--- Exercise data ---

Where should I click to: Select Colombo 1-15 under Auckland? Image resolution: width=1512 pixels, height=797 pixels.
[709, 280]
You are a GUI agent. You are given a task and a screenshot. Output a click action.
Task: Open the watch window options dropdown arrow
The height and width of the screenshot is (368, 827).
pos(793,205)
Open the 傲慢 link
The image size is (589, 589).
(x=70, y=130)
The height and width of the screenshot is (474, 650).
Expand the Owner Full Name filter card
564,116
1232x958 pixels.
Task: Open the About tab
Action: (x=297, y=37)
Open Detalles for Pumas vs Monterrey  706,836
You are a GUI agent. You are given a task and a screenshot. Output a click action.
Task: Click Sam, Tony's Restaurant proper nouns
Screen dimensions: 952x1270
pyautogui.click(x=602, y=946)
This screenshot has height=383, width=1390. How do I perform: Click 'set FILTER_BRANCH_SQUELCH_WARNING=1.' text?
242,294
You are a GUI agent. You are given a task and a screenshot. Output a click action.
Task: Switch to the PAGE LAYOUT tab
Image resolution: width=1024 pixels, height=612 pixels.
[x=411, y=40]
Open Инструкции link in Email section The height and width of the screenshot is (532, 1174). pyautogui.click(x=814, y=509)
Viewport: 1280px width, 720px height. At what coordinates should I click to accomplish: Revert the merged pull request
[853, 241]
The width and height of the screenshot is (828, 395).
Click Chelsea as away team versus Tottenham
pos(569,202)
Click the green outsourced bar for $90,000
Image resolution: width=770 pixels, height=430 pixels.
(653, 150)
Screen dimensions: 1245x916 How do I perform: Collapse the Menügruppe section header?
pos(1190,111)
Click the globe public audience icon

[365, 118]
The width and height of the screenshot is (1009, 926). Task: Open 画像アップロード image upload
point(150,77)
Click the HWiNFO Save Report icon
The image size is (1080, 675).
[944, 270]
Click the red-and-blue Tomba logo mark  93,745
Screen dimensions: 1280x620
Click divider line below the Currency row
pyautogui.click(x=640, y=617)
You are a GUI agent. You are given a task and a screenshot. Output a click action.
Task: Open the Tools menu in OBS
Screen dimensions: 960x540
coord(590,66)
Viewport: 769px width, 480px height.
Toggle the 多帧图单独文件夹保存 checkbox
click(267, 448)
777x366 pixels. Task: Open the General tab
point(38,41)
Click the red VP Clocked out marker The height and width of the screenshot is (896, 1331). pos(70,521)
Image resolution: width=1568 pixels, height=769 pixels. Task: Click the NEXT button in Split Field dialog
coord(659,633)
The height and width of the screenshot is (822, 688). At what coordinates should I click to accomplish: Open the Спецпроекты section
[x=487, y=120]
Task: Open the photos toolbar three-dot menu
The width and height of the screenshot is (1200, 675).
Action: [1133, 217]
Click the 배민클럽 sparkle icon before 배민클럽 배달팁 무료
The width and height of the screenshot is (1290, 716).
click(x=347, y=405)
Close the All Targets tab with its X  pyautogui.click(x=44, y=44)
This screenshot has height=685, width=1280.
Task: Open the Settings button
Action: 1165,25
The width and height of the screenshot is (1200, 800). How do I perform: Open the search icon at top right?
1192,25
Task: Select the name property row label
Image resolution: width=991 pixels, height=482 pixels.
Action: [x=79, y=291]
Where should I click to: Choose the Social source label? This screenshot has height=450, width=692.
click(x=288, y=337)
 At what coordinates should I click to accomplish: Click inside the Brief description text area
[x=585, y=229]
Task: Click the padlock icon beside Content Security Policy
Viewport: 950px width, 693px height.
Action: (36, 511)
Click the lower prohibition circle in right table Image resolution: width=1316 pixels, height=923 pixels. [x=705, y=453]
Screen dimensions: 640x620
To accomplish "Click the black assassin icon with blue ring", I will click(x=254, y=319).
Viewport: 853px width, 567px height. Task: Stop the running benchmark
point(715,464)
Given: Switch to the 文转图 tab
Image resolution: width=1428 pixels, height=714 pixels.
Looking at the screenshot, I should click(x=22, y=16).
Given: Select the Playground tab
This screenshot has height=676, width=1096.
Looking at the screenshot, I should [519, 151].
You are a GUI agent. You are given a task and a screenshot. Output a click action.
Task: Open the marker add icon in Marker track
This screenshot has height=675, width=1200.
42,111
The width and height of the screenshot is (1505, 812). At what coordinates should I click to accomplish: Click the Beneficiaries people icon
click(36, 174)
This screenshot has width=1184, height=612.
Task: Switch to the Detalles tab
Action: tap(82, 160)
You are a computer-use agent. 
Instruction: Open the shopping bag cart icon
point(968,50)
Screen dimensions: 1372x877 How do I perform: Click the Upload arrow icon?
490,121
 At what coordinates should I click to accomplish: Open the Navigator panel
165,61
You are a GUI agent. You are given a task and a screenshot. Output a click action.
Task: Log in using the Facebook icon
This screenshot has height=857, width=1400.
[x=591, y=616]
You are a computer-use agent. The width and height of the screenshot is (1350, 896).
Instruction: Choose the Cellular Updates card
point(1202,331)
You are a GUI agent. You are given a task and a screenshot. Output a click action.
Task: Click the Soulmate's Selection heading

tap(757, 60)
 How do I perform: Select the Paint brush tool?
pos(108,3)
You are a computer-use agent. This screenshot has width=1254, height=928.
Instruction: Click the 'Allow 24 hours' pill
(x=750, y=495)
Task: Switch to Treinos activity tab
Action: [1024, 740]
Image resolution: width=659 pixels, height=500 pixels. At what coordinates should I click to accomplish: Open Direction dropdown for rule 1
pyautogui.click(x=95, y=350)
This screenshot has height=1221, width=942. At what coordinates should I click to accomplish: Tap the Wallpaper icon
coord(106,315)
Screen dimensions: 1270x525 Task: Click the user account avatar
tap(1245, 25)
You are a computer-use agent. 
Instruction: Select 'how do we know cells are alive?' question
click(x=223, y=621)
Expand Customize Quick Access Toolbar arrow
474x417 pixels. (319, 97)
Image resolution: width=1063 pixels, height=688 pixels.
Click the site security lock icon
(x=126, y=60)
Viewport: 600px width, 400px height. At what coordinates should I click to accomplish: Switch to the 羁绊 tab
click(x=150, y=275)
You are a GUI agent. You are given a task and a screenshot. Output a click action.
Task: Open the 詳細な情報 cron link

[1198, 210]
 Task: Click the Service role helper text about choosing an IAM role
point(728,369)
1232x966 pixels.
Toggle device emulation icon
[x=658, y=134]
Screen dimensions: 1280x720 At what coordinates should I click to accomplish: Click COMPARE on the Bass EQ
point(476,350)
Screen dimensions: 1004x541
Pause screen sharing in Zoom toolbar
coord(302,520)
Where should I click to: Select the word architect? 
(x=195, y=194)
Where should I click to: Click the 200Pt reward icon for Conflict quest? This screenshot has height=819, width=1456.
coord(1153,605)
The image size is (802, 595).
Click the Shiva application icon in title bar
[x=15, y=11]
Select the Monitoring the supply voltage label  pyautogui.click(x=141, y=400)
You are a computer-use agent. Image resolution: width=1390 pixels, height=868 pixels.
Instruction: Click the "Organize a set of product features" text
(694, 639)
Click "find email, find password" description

---

Repeat the records above exactly, from the first line to the last.

Problem solution.
Where should I click to: Select Colombo 1-15 under Auckland? Image resolution: width=1512 pixels, height=797 pixels.
[709, 280]
You are a GUI agent. You are given a task and a screenshot. Output a click action.
Task: Open the watch window options dropdown arrow
The height and width of the screenshot is (368, 827).
pos(793,205)
Open the 傲慢 link
The image size is (589, 589).
(x=70, y=130)
The height and width of the screenshot is (474, 650).
Expand the Owner Full Name filter card
564,116
1232x958 pixels.
Task: Open the About tab
Action: (x=297, y=37)
Open Detalles for Pumas vs Monterrey  706,836
You are a GUI agent. You are given a task and a screenshot. Output a click action.
Task: Click Sam, Tony's Restaurant proper nouns
Screen dimensions: 952x1270
pyautogui.click(x=602, y=946)
This screenshot has height=383, width=1390. How do I perform: Click 'set FILTER_BRANCH_SQUELCH_WARNING=1.' text?
242,294
You are a GUI agent. You are given a task and a screenshot. Output a click action.
Task: Switch to the PAGE LAYOUT tab
Image resolution: width=1024 pixels, height=612 pixels.
[x=411, y=40]
Open Инструкции link in Email section The height and width of the screenshot is (532, 1174). pyautogui.click(x=814, y=509)
Viewport: 1280px width, 720px height. At what coordinates should I click to accomplish: Revert the merged pull request
[853, 241]
The width and height of the screenshot is (828, 395).
Click Chelsea as away team versus Tottenham
pos(569,202)
Click the green outsourced bar for $90,000
Image resolution: width=770 pixels, height=430 pixels.
(653, 150)
Screen dimensions: 1245x916 How do I perform: Collapse the Menügruppe section header?
pos(1190,111)
Click the globe public audience icon

[365, 118]
The width and height of the screenshot is (1009, 926). Task: Open 画像アップロード image upload
point(150,77)
Click the HWiNFO Save Report icon
The image size is (1080, 675).
[944, 270]
Click the red-and-blue Tomba logo mark  93,745
Screen dimensions: 1280x620
Click divider line below the Currency row
pyautogui.click(x=640, y=617)
You are a GUI agent. You are given a task and a screenshot. Output a click action.
Task: Open the Tools menu in OBS
Screen dimensions: 960x540
coord(590,66)
Viewport: 769px width, 480px height.
Toggle the 多帧图单独文件夹保存 checkbox
click(267, 448)
777x366 pixels. Task: Open the General tab
point(38,41)
Click the red VP Clocked out marker The height and width of the screenshot is (896, 1331). pos(70,521)
Image resolution: width=1568 pixels, height=769 pixels. Task: Click the NEXT button in Split Field dialog
coord(659,633)
The height and width of the screenshot is (822, 688). At what coordinates should I click to accomplish: Open the Спецпроекты section
[x=487, y=120]
Task: Open the photos toolbar three-dot menu
The width and height of the screenshot is (1200, 675).
Action: [1133, 217]
Click the 배민클럽 sparkle icon before 배민클럽 배달팁 무료
The width and height of the screenshot is (1290, 716).
click(x=347, y=405)
Close the All Targets tab with its X  pyautogui.click(x=44, y=44)
This screenshot has height=685, width=1280.
Task: Open the Settings button
Action: 1165,25
The width and height of the screenshot is (1200, 800). How do I perform: Open the search icon at top right?
1192,25
Task: Select the name property row label
Image resolution: width=991 pixels, height=482 pixels.
Action: [x=79, y=291]
Where should I click to: Choose the Social source label? This screenshot has height=450, width=692.
click(x=288, y=337)
 At what coordinates should I click to accomplish: Click inside the Brief description text area
[x=585, y=229]
Task: Click the padlock icon beside Content Security Policy
Viewport: 950px width, 693px height.
Action: (36, 511)
Click the lower prohibition circle in right table Image resolution: width=1316 pixels, height=923 pixels. [x=705, y=453]
Screen dimensions: 640x620
To accomplish "Click the black assassin icon with blue ring", I will click(x=254, y=319).
Viewport: 853px width, 567px height. Task: Stop the running benchmark
point(715,464)
Given: Switch to the 文转图 tab
Image resolution: width=1428 pixels, height=714 pixels.
Looking at the screenshot, I should click(x=22, y=16).
Given: Select the Playground tab
This screenshot has height=676, width=1096.
Looking at the screenshot, I should [519, 151].
You are a GUI agent. You are given a task and a screenshot. Output a click action.
Task: Open the marker add icon in Marker track
This screenshot has height=675, width=1200.
42,111
The width and height of the screenshot is (1505, 812). At what coordinates should I click to accomplish: Click the Beneficiaries people icon
click(36, 174)
This screenshot has width=1184, height=612.
Task: Switch to the Detalles tab
Action: tap(82, 160)
You are a computer-use agent. 
Instruction: Open the shopping bag cart icon
point(968,50)
Screen dimensions: 1372x877 How do I perform: Click the Upload arrow icon?
490,121
 At what coordinates should I click to accomplish: Open the Navigator panel
165,61
You are a GUI agent. You are given a task and a screenshot. Output a click action.
Task: Log in using the Facebook icon
This screenshot has height=857, width=1400.
[x=591, y=616]
You are a computer-use agent. The width and height of the screenshot is (1350, 896).
Instruction: Choose the Cellular Updates card
point(1202,331)
You are a GUI agent. You are given a task and a screenshot. Output a click action.
Task: Click the Soulmate's Selection heading

tap(757, 60)
 How do I perform: Select the Paint brush tool?
pos(108,3)
You are a computer-use agent. This screenshot has width=1254, height=928.
Instruction: Click the 'Allow 24 hours' pill
(x=750, y=495)
Task: Switch to Treinos activity tab
Action: [1024, 740]
Image resolution: width=659 pixels, height=500 pixels. At what coordinates should I click to accomplish: Open Direction dropdown for rule 1
pyautogui.click(x=95, y=350)
This screenshot has height=1221, width=942. At what coordinates should I click to accomplish: Tap the Wallpaper icon
coord(106,315)
Screen dimensions: 1270x525 Task: Click the user account avatar
tap(1245, 25)
You are a computer-use agent. 
Instruction: Select 'how do we know cells are alive?' question
click(x=223, y=621)
Expand Customize Quick Access Toolbar arrow
474x417 pixels. (319, 97)
Image resolution: width=1063 pixels, height=688 pixels.
Click the site security lock icon
(x=126, y=60)
Viewport: 600px width, 400px height. At what coordinates should I click to accomplish: Switch to the 羁绊 tab
click(x=150, y=275)
You are a GUI agent. You are given a task and a screenshot. Output a click action.
Task: Open the 詳細な情報 cron link

[1198, 210]
 Task: Click the Service role helper text about choosing an IAM role
point(728,369)
1232x966 pixels.
Toggle device emulation icon
[x=658, y=134]
Screen dimensions: 1280x720 At what coordinates should I click to accomplish: Click COMPARE on the Bass EQ
point(476,350)
Screen dimensions: 1004x541
Pause screen sharing in Zoom toolbar
coord(302,520)
Where should I click to: Select the word architect? 
(x=195, y=194)
Where should I click to: Click the 200Pt reward icon for Conflict quest? This screenshot has height=819, width=1456.
coord(1153,605)
The image size is (802, 595).
Click the Shiva application icon in title bar
[x=15, y=11]
Select the Monitoring the supply voltage label  pyautogui.click(x=141, y=400)
You are a computer-use agent. Image resolution: width=1390 pixels, height=868 pixels.
Instruction: Click the "Organize a set of product features" text
(694, 639)
Click "find email, find password" description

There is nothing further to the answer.